Гарри вгрызается в губу сильнее.
– Я, – он останавливается, зажмуривает глаза. Поднимает голову, но смотрит на стену, глаза широко открыты, стеклянные, с оттенком страха по уголкам. – Я не знаю, ужасный он человек или хороший, – признает он тихо, шепчет в воздух, Луи слышит, насколько испуганно и смущенно сказаны эти слова, ему становится плохо, приходится держать себя, чтобы не подойти к парню и не обнять его, прогоняя демонов.
Блять, он смотрит на разбитого, покалеченного Гарри. На страдающего, вызывающего боль. Физическую боль.
Луи ничего не говорит, кусает себя за внутреннюю сторону щеки, чтобы подавить эмоции.
– Как он? – осмеливается спросить он вместо ‘где он’.
Но как он и представлял, и в одном, и в другом случае ответ Гарри будет одним и тем же:
– Я не знаю.
И Луи не понимает, что это значит – ну не может же он пропасть на столько времени – но ему определенно не нравится чувство, которое вызывают слова, и вес, что лежит на Гарри, чьи широкие кости иногда кажутся до ужаса хрупкими. Он хочет сказать больше, хочет сказать, что Гарри имеет право думать, что его отец ужасный, хочет сказать, что Дэс не заслуживает его преданности, что он – гораздо лучший сын, чем Луи, но телефон Гарри звонит, и он сразу же берет трубку, на лице испуг.
– Алло?
И лицо становится бледным.
– Я еду, – говорит он, засовывает телефон в карман и вылетает из комнаты.
– Чт-Гарри! – кричит Луи, вскакивая с кресла и устремляясь за ним.
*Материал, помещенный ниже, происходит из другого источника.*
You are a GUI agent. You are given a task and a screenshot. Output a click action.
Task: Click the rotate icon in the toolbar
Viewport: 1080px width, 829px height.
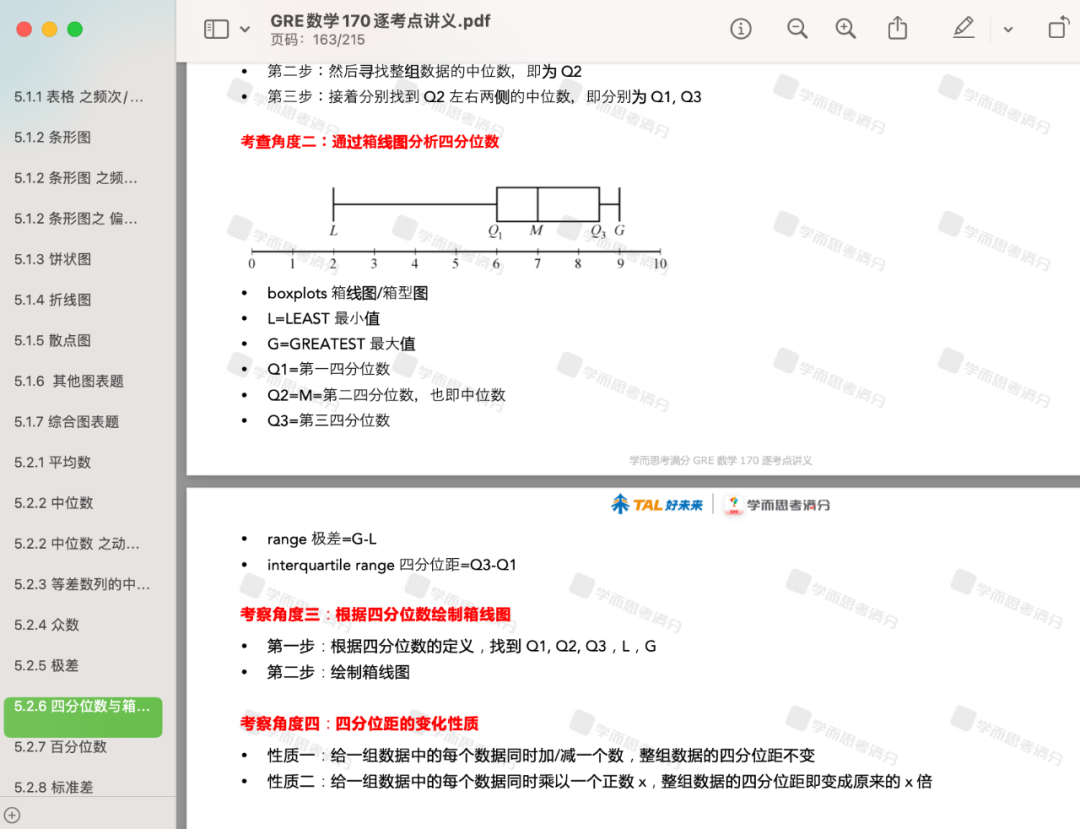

Гарри кладет вещи по карманам, ноги скользят в ботинки, щеки бледные, полые, глаза дикие – его будто чем-то накачали; пока он собирается, Луи смотрит, не зная, куда деть руки.
– Кто это был?– спрашивает он, пока Гарри набирает номер.
Он игнорирует Луи, прижимая телефон к уху.
– Дэвид? Забери меня у школы. Сейчас. – Он кладет телефон в карман и проносится мимо Луи.
– Гарри, – снова пытается он, наблюдая, как Гарри второпях засовывает все нотные листки в сумку. Он смотрит на его хаотичные растерянные движения. – Гарри, что случилось? Что ты делаешь?
Гарри продолжает игнорировать его, и Луи даже не уверен, слышит ли он. Сумка упакована, Гарри поднимает ее, очень сильно сжимая, он идет в сторону двери, но Луи встает на его пути и хватает за руку, его ладонь горит, касаясь грубой ткани жакета Гарри.
– Ты можешь просто ответить мне?! Я, блять, не невидимый! – он почти кричит, и Гарри смотрит на него так, как смотрел в первый раз, когда они встретились.
– Мне нужно идти, Луи.
– Я понимаю, я знаю, я понял, окей? И я не прошу детали. Но, еб твою мать, ты порхаешь по комнате как гребаная колибри, и ведешь себя так, будто тебя что-то обожгло, и я не знаю, что происходит, просто хотя бы скажи, ты в порядке? Все хорошо?
Он смотрит в глаза Луи, словно что-то ищет, и Луи замечает в его глазах понимание. Или это вина? Или жалость? Или ему вообще все только кажется?
– Все хорошо, – мягко уверяет он, Луи облегченно вздыхает. – Гораздо лучше, чем хорошо.
Луи поднимает брови.
– Да? Лучше?
Гарри кивает.
– Да, – его голос мягкий.
И тут происходит это. За долю секунды, Луи все еще цепко держится за локоть Гарри, и тот зеркалит касание, мягко проводит по руке Луи, чтобы освободить свою. Касание мимолетное, нежное, и Луи кажется, что это просто случайность или ебаные шутки мозга, но нет, Луи чувствует невидимые следы его пальцев на коже, чувствует взрыв в его грудной клетке, Гарри высвобождается и выскальзывает.
– Я увижу тебя завтра? – машинально спрашивает он, как только Гарри переступает порог.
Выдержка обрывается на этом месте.